VATIKAN-Paus Fransiskus secara khusus memberikan berkatnya untuk Bangsa Indonesia dan berharap Indonesia hidup dalam damai. Berkat itu menjadi nyata ketika Paus Fransiskus berkenan menandatangani kertas yang bertuliskan Pace Per Il Popolo Indonesiano – La Mia Benedizione, Papa Francesco (Damai Untuk Bangsa Indonesia – Berkatku, Papa Fransiskus pada Rabu (16/10/2019).
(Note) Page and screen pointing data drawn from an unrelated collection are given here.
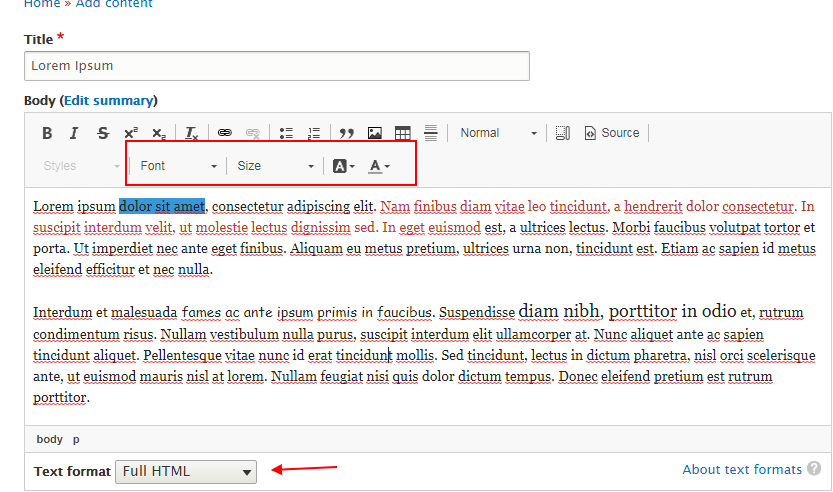Viewport: 833px width, 492px height.
Task: Toggle strikethrough formatting
Action: click(x=103, y=133)
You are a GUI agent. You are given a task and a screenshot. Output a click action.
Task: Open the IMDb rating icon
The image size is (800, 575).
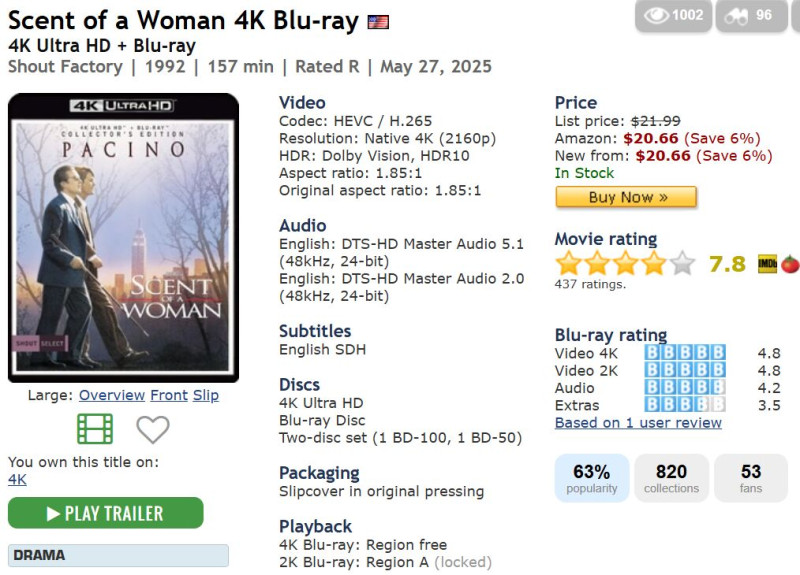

Tulisan berisi berkat itu dimintakan Ketua Gerakan Ekayastra Unmada (Semangat Satu Bangsa) AM Putut Prabantoro dan Gora Kunjana, wartawan Investor Daily dari BeritaSatu Group kepada Paus Fransiskus dalam tradisi audiensi umum yang jatuh setiap hari Rabu.

Bagi Putut Prabantoro, Alumnus Lemhannas RI – PPSA XXI, peristiwa itu merupakan perjumpaannya kedua dengan Paus Fransiskus menyusul pertemuannya yang pertama pada 28 Oktober 2015. Kepada Paus diberikan batik dari Indonesia yang merupakan titipan dari Ketua Forkoma PMKRI, Hermawi Taslim. Dalam audiensi itu, baik Putut Prabantoro dan Gora Kunjana mengenakan busana adat Yogyakarta.

Menurut Putut Prabantoro, gagasan untuk meminta berkat bagi Bangsa Indonesia dari Paus Fransiskus sudah ada sejak keberangkatan dari Indonesia. Meskipun kesempatan untuk bertemu Paus dalam audiesi umum yang dihadiri ratusan ribu orang sangatlah kecil kemungkinannya, gagasan untuk memohon berkat itu tetap dilakukan dengan menuliskannya pada kertas tebal.

Oleh karena itu, pada malam sebelumnya, bersama Suster Matilda INSC, Suster Maria Matrona Ola INSC dan Pastor Suherman Pr dari Keuskupan Tanjung Karang, yang ketiganya sedang studi di Roma, Italia, draft berkat dari Paus itu ditulis. Akhirnya, Suster Matrona Ola diminta untuk menuliskan drat berkat yang sudah disepakati.

“Dalam audiensi umum yang dihadiri ratusan ribu orang, setiap peziarah selalu berharap dapat menyentuh atau bersalaman dengan Paus. Namun tidak ada seorangpun yang bisa memperkirakan apakah harapan untuk menyentuh atau bersalaman dengan Paus dapat terwujud. Biasanya yang akan dihampirii oleh Paus adalah anak-anak kecil ketika berkeliling di tengah-tengah peziarah dengan mobil kehormatannya. Bahkan ketidakpastian ini juga dialami oleh para peziarah yang mendapat tempat khusus di sekitar podium,” ujar Putut Prabantoro yang juga Ketua Presidium Bidang Komunikasi Politik ISKA (Ikatan Sarjana Katolik Indonesia).